Stefano Eranio (; born 29 December 1966) is an Italian former professional footballer who played as a midfielder. Throughout his career, Eranio played mainly as a right winger; he is mostly remembered for having played for Italian clubs A.C. Milan, and Genoa, as well as English side Derby County, and he also represented Italy 20 times between 1990 and 1997 at international level. His main attributes were his technique, pace, stamina, and his ability to make attacking runs. Although he was primarily an offensive or wide midfielder, he was also competent defensively, and he was occasionally deployed as a full-back. He was voted one of Derby County's 11 greatest ever footballers.

Club career

Genoa and Milan

Eranio started his professional football career with Genoa in August 1984. His first five seasons at Genoa were in Serie B, until in 1989, the club were promoted to Serie A. In total, Eranio played for the club for eight seasons, before moving to AC Milan in August 1992. At Milan he won three league titles (1993, 1994 and 1996), three Italian Super Cups (1992, 1993 and 1994) and he also played in two Champions League finals. The first was in 1992–93, when Milan lost 1–0 to Olympique de Marseille, and the second was in 1994–95 when his club lost 1–0 to Ajax Amsterdam. Although he was part of the team's successful Champions League campaign during the 1993–94 season, but he did not play in the final due to injury. He also added the European Super Cup to his trophy collection in 1994.

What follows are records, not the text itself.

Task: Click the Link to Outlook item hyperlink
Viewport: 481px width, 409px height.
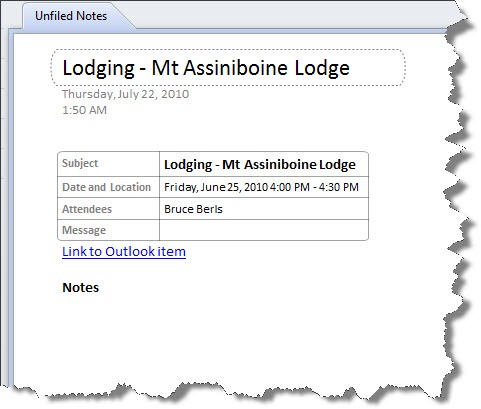Action: tap(124, 251)
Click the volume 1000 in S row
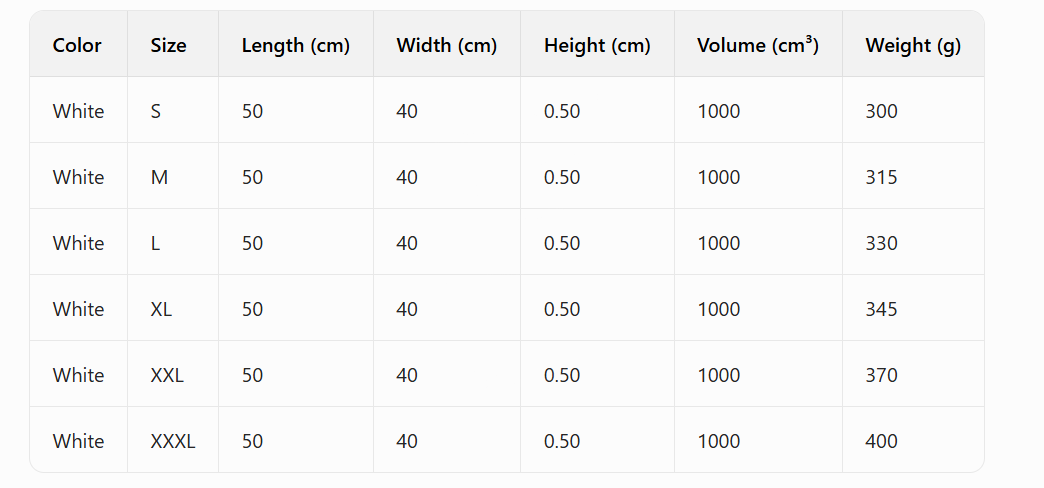 point(718,111)
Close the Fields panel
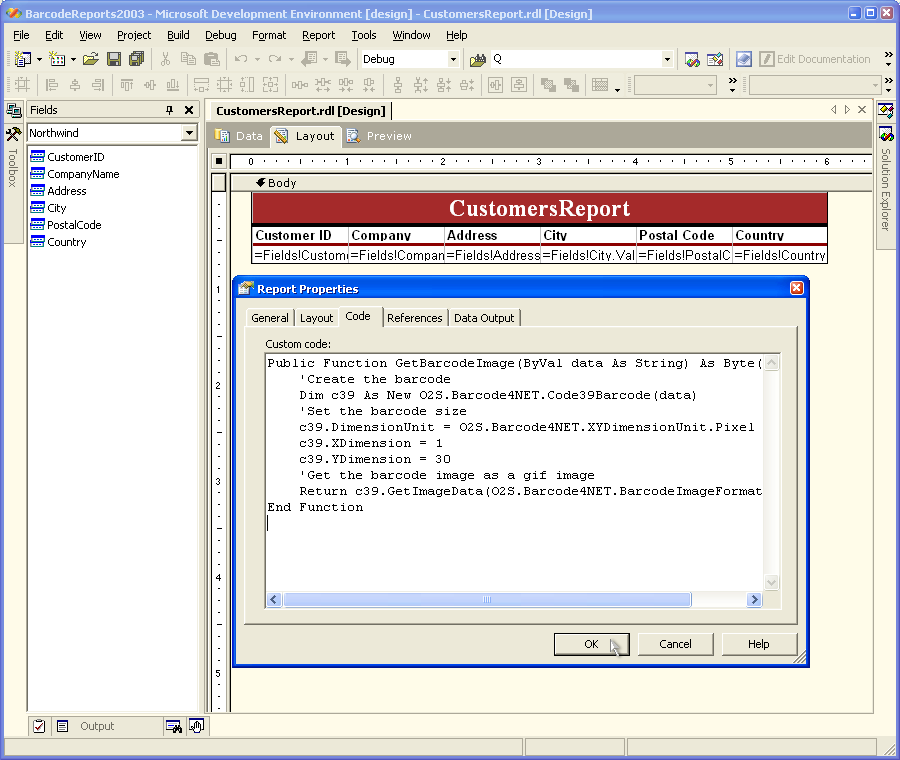Viewport: 900px width, 760px height. point(189,110)
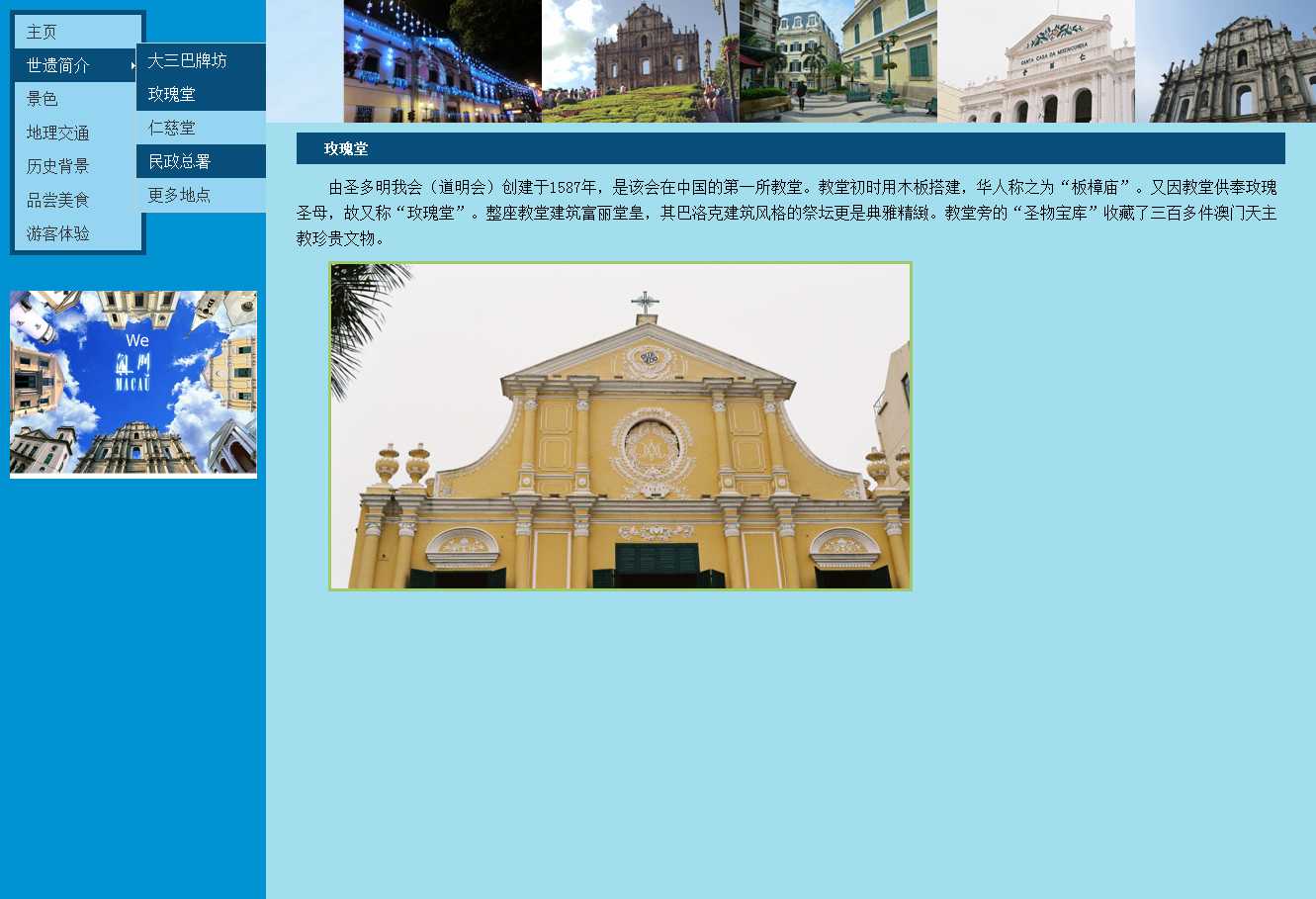1316x899 pixels.
Task: Click the Ruins of St. Paul's garden banner photo
Action: coord(640,61)
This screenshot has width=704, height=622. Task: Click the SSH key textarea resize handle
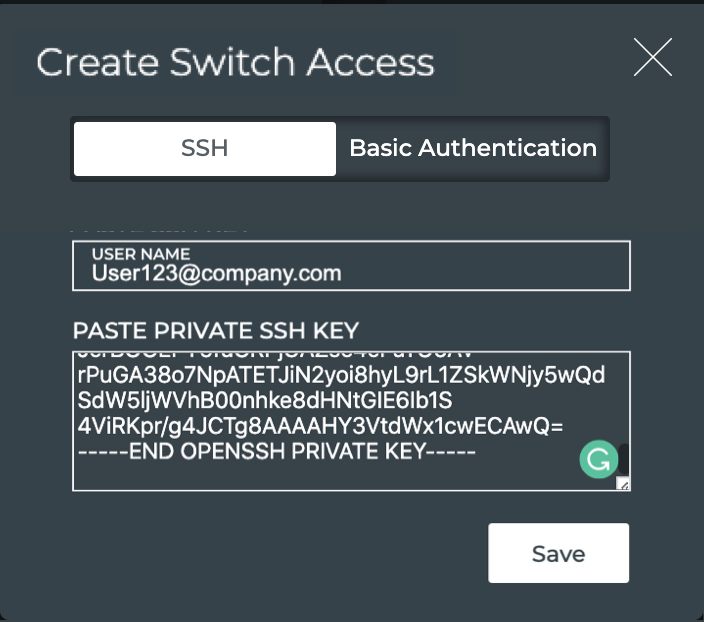pyautogui.click(x=623, y=484)

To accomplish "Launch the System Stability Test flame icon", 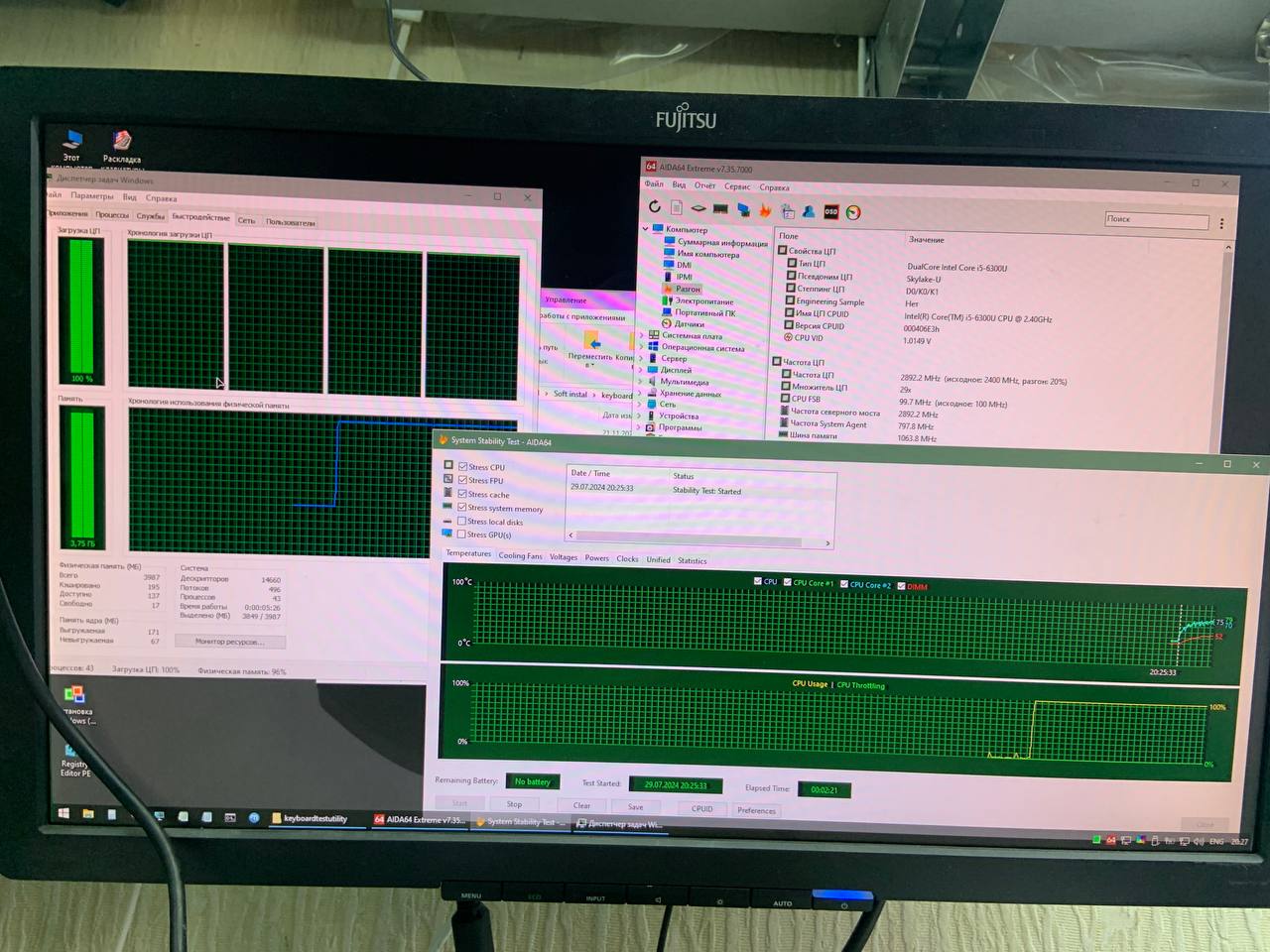I will pos(765,210).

Derby County and Pro Sesto
In May 1997 he moved on a free transfer to the English club Derby County, where he became a fan favourite; he made his Derby, and FA Premier League debut, on 9 August 1997 against Blackburn Rovers. His first goal for the Derbyshire club came on 30 August 1997 when he scored in a league game against Barnsley. In this season, Derby County moved from their former home at the Baseball Ground to their new home, Pride Park Stadium, and Eranio's goal, to take the score to 1–0 against Barnsley was the first that was scored at Derby's new home ground. Eranio had thought of retiring after the 2000–01 season, but manager Jim Smith persuaded him to stay on. When Smith resigned in October 2001, Eranio chose to leave Derby County. He retired in 2003 after spending a season with lowly fourth division Serie C2 side Pro Sesto, where he was featured in a player/assistant manager position.

He is widely considered to be one of the greatest and most influential players to play for Derby County and, on 1 May 2006, Eranio and Ted McMinn were inducted as Derby Legends.

International career
Eranio made his senior international debut for Italy on 22 December 1990, in a match against Cyprus; the game was a qualification match for the UEFA Euro 1992, and Italy won the game 4–0. His first international goal came in a friendly against the Netherlands on 9 September 1992; Italy won the game 3–2.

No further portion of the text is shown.